Artificial Intelligence, Machine Learning & Deep Learning: A Love Triangle

by Emily Nave


At VoiceBase we believe speech analytics is a game of“what is most likely to have been said here.” Various companies have different strategies on how to answer that question with the highest degree of accuracy. Most of the Natural Language Processing (NLP) solutions developed in the last few years, have some form of a machine learning based approach to achieve artificial intelligence. However, many of those methods have been stuck in the search & optimization era, where they mine lots of data for simple queries, like matching phonetic patterns to achieve transcription, or simply searching for singular words. This approach is functional for a few very specific use cases, but in order to create a speech analytics solution that serves any industry and returns the actual answers to the questions companies have, the solution needs to do more than provide a transcript archive for the customer to search. It needs to understand context, sentence structure and how to mine data for complex events that take place over a conversation. In order to accomplish this, industry leading companies like VoiceBase, Google and Amazon use deep learning neural networks, which are on the bleeding edge of machine learning.
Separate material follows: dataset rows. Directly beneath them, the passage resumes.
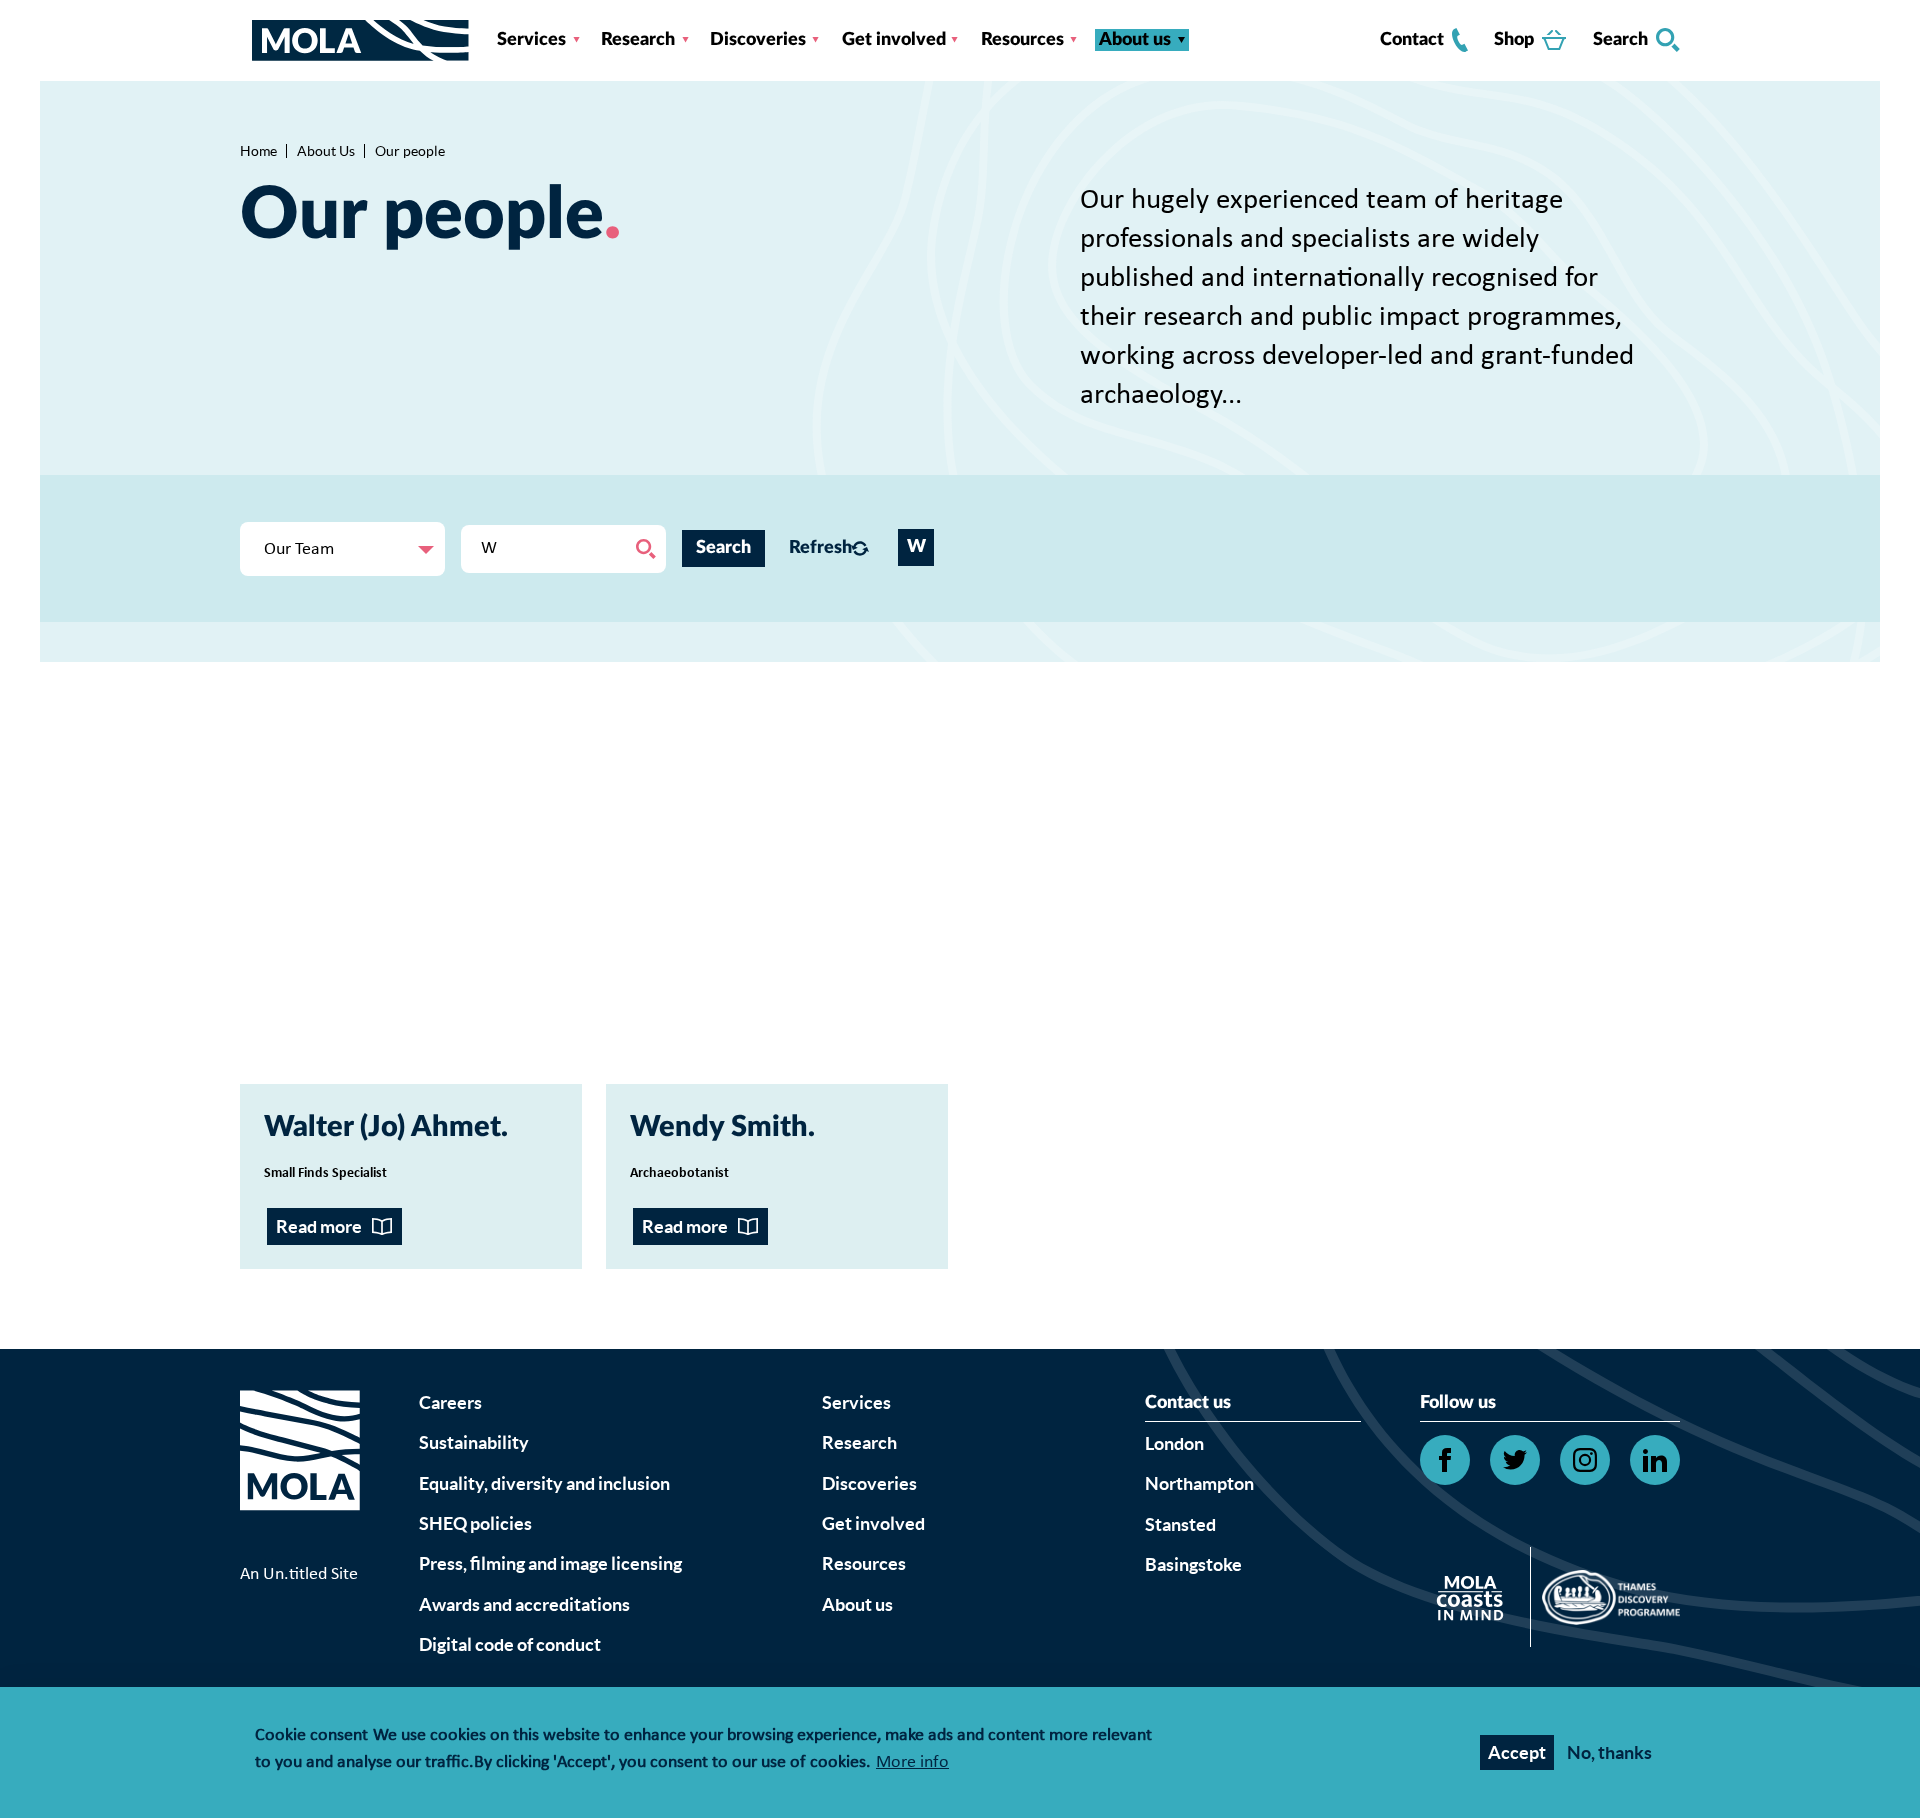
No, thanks (1609, 1752)
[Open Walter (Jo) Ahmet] (411, 913)
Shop (1514, 40)
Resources (1022, 40)
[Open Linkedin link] (1655, 1460)
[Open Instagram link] (1585, 1460)
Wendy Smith (719, 1127)
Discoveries (758, 40)
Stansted (1180, 1524)
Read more (319, 1226)
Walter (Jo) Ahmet (382, 1127)
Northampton (1199, 1483)
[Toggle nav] (246, 40)
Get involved (894, 40)
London (1174, 1443)
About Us (326, 151)
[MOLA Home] (300, 1475)
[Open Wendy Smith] (777, 913)
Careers (450, 1402)
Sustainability (474, 1442)
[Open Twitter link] (1515, 1460)
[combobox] (342, 549)
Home (258, 151)
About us (1135, 40)
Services (531, 40)
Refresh (815, 548)
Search (1620, 40)
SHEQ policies (475, 1523)
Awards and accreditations (524, 1604)
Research (638, 40)
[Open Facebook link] (1445, 1460)
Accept (1517, 1752)
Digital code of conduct (510, 1644)
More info (912, 1763)
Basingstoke (1193, 1564)
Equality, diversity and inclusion (544, 1483)
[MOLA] (360, 40)
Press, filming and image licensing (550, 1563)
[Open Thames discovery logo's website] (1605, 1602)
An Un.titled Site (299, 1574)
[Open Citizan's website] (1475, 1601)
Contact (1412, 40)
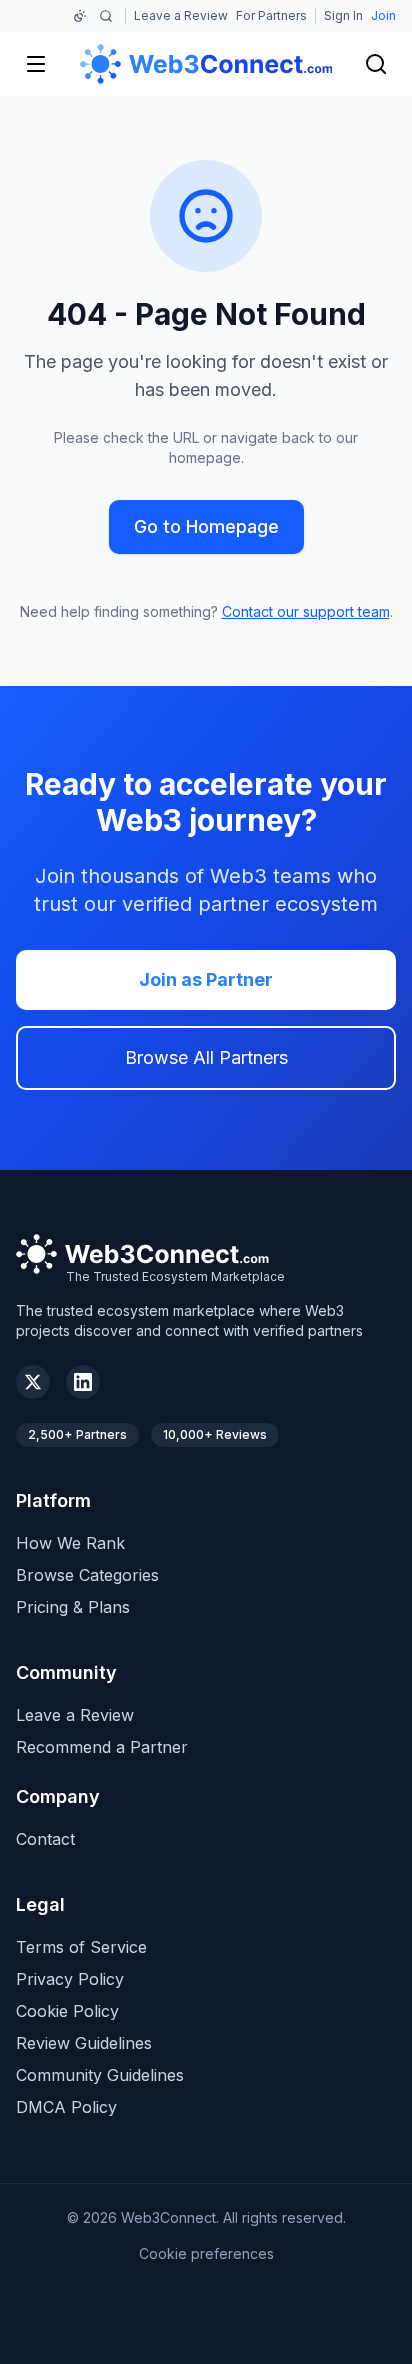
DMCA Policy (66, 2107)
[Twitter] (33, 1382)
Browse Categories (87, 1575)
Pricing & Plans (73, 1607)
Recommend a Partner (102, 1747)
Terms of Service (81, 1947)
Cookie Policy (67, 2011)
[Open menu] (36, 64)
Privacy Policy (70, 1979)
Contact (45, 1839)
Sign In (343, 15)
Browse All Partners (206, 1057)
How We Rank (70, 1543)
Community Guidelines (100, 2075)
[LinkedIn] (83, 1382)
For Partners (271, 15)
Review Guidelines (84, 2043)
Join (383, 15)
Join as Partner (206, 979)
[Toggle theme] (80, 16)
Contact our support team (306, 611)
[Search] (108, 16)
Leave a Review (181, 15)
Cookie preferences (206, 2253)
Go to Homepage (206, 526)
I’ve found that the more an industry uses the terms artificial intelligencemachine learning and deep learning, the more confusing each term can be. What is fluff and what is fact? Some people seem to think these words are synonymous with each other, while others think deep learning is just a fancier term for machine learning. When in reality they are all related, while all having their own definitions and actually being quite different. Although they are all great buzzwords for Marketing and Product teams to throw around, it is important to understand the differences. So I thought I’d do a deep-dive into what we at VoiceBase, an Artificial Intelligence company, define as artificial intelligence, machine learning and deep learning as applied to our speech analytics API solution.


Artificial Intelligence (AI) is not a new buzzword. The concept of computer systems being able to perform tasks that normally require human intelligence is far from new. AI has been around since the 1600s when the first calculator was developed to do calculations on concepts, like multiplication and division, rather than counting numbers to produce an answer. Throughout history, other early investments in AI were also primarily mathematically driven, such as Alan Turing’s use of the theory of computation to theorize the Turing Machine. For a long time these investments were based on methods driven by Pattern Matching, Logic, and Statistical Learning. It wasn’t until further advancements were made in technology and science in the 1980s, 90s, and 2000s; like the wide availability of GPUs that make parallel processing better, faster, stronger (and cheaper), the infinite storage and flood of every flavor of data (Big Data, Big Voice), and further R&D of recurrent neural networks, that methods driving AI have now become primarily machine learning based.

Machine Learning Algorithms

The idea for machine learning was born when scientists came to the realization that, rather than teaching computers everything they need to know about the world and how to carry out tasks, it might be possible to teach them to learn for themselves. Next the question became, what was the best way to teach a computer to learn?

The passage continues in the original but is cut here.